Fundamentally Speaking

Measuring Relative Corn and Soybean Yields

Joel Karlin
By  Joel Karlin , DTN Contributing Analyst

There have been regional shifts where some of the major crops are grown in the U.S. over the past twenty years and we have highlighted some of these in the past.

For instance, the big ethanol boom starting in 2005 resulted in more corn seeded in areas of the Plains such as in Colorado, western Nebraska and western Kansas as the higher prices offset the lower yields produced there.

We have also seen increased soybean acreage in both the Northern Plains and Delta as higher returns for soybeans have displaced some of the traditional crops such as spring and durum wheat, cotton and peanuts.

This graphic shows the average corn/soybean yield ratio for the past 5, 10 and 20 years for the 15 top producing states of both on the left hand axis.

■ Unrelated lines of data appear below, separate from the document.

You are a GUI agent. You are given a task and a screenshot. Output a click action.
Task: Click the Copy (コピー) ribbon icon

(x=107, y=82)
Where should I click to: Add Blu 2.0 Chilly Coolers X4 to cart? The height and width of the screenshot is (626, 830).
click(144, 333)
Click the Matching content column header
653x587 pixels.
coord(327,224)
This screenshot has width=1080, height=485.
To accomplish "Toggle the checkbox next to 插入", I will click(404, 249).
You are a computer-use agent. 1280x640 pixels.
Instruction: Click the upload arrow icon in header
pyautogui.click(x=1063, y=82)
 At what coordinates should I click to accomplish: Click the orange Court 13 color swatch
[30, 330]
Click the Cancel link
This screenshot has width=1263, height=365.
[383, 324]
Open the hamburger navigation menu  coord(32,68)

We also show the capital annualized growth rates (CAGR) for the past 20 years for all of these 15 states for both corn and soybeans yields on the right hand axis.

For a number of the states it appears that soybean yields have increased at a faster rate over the past five years on a relative basis vs. corn than what occurred over the past 20 seasons.

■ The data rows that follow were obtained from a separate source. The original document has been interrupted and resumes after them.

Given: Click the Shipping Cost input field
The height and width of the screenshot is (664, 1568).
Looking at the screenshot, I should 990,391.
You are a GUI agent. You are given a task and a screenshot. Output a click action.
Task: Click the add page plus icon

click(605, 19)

This has happened in 12 of the 15 states such as in Illinois where the 20-year corn/soybean yield rate of 3.43 compares to the 5-year ratio of 3.32, meaning that bean yields have increased relative to corn yields.

Nowhere is this more so than in Kansas where the average corn/soybean yield ratio has been 3.94 since 2000 but fell to an average of 3.59 over the past ten years, then falling even more so to 3.31 over the past five seasons.

This shows that in KS soybean yields have increased at a faster rate than corn yields and this can be seen from the CAGR for soybeans where soybean yields have increased by an average of 3.72% each year since 2000 whereas the annual average increase in corn yields has only been 0.11%.

Soybean yields have really increased in Tennessee averaging an annual increase of 3.21% since 2000, though the rise in corn yields of 2.22% is also impressive.

The exact opposite situation is seen in North Dakota where the soybean CAGR since 2000 is 0% yet that for corn is 1.16% as their average corn yield has increased from 3.81 for the 20 year average to 4.11 for the past five years.